Copy, pictures aside: the lines below from the one that holds "The height and" through the final line of the listing, both ends included, exactly as they are and nothing else.

- Given information:
——
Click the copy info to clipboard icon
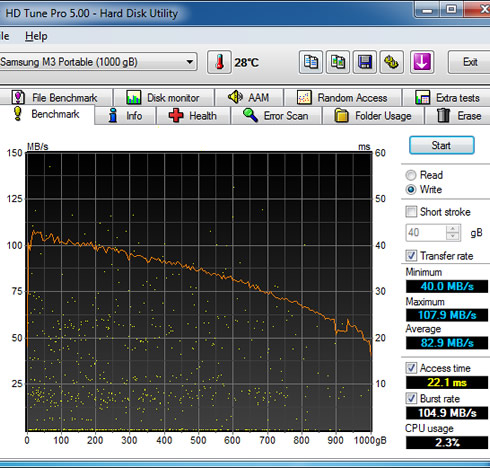 click(311, 62)
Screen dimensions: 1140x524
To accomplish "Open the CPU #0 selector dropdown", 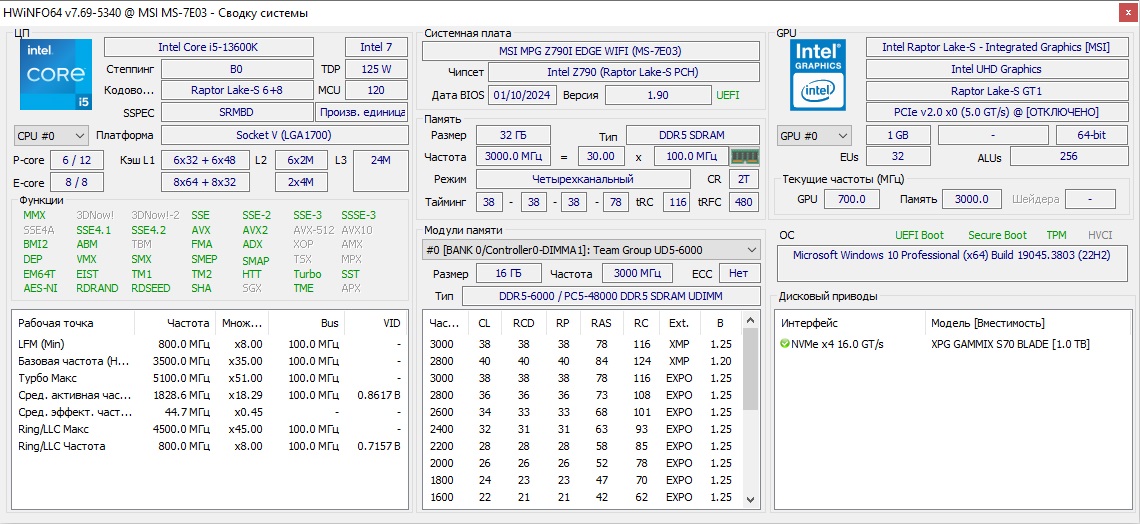I will point(51,136).
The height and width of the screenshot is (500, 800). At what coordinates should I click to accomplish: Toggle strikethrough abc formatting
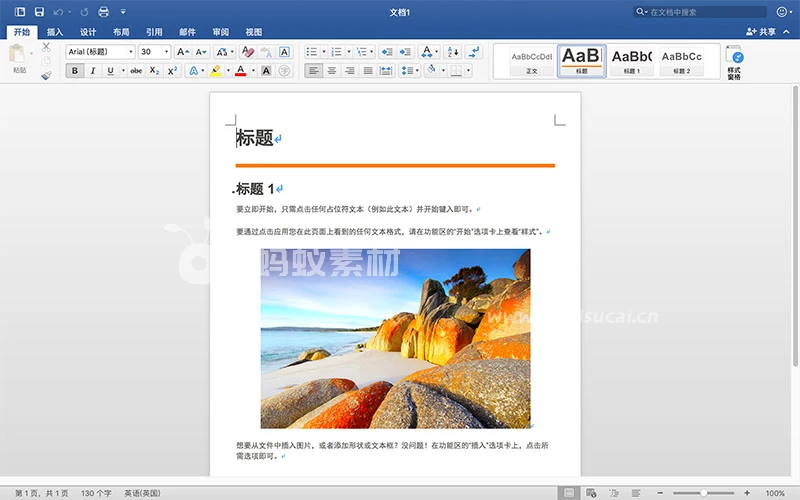pos(136,71)
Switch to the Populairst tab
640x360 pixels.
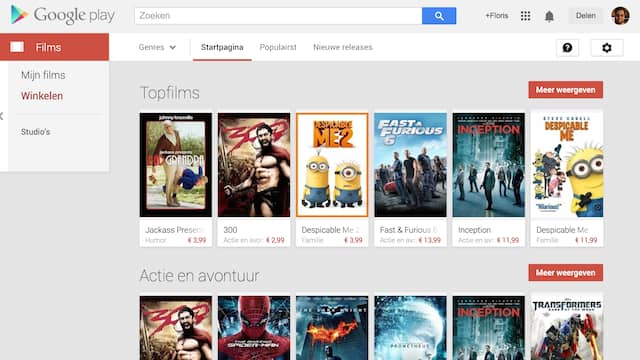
——
- Answer space:
The height and width of the screenshot is (500, 800). At what coordinates should I click to accomplish: Toggle strikethrough abc formatting
pos(136,71)
Switch to the Populairst tab
640x360 pixels.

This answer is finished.